▸ The task
Every line from the one containing "Tap the 4G signal strength indicator" to the end of the records below, written out word for word, is the whole answer.

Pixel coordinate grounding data
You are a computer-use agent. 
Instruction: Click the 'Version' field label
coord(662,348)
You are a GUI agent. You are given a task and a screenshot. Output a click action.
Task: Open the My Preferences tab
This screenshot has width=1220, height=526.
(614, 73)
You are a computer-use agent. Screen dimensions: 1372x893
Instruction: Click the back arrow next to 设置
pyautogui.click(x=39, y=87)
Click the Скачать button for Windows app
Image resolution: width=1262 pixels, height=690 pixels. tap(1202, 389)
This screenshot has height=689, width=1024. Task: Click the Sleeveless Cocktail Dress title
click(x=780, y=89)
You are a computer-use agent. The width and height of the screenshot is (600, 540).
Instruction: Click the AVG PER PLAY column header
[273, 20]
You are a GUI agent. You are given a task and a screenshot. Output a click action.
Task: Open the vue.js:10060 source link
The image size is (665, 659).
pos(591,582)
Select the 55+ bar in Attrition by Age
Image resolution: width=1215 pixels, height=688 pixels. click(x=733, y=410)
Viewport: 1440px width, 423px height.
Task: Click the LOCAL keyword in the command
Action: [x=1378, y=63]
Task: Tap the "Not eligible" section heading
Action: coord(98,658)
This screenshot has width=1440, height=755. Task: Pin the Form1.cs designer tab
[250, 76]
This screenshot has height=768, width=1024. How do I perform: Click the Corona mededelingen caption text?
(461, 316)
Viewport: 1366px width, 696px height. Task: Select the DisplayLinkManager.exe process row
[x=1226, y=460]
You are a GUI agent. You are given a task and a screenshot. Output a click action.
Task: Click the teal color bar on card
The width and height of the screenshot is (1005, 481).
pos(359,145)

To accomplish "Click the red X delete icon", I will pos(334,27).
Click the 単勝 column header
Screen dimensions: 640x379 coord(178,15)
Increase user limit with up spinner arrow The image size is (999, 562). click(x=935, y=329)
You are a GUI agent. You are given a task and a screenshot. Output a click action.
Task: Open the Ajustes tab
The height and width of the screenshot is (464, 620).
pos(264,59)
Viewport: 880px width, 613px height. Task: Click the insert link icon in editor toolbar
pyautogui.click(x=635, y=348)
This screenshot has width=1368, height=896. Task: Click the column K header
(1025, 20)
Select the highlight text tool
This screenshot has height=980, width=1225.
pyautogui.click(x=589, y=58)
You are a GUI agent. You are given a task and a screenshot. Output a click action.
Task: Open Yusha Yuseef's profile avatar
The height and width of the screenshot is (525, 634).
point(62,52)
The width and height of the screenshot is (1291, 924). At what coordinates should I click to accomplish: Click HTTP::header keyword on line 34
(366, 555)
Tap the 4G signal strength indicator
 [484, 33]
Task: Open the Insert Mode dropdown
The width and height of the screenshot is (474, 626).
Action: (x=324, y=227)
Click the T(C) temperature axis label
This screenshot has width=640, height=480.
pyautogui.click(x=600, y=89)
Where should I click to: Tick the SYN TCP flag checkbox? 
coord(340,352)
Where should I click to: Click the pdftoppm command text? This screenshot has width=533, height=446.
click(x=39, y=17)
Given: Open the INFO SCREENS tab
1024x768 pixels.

▸ Solution to the exercise
Tap the 4G signal strength indicator
 [484, 33]
Task: Open the Insert Mode dropdown
The width and height of the screenshot is (474, 626).
Action: (x=324, y=227)
Click the T(C) temperature axis label
This screenshot has width=640, height=480.
pyautogui.click(x=600, y=89)
Where should I click to: Tick the SYN TCP flag checkbox? 
coord(340,352)
Where should I click to: Click the pdftoppm command text? This screenshot has width=533, height=446.
click(x=39, y=17)
Given: Open the INFO SCREENS tab
1024x768 pixels.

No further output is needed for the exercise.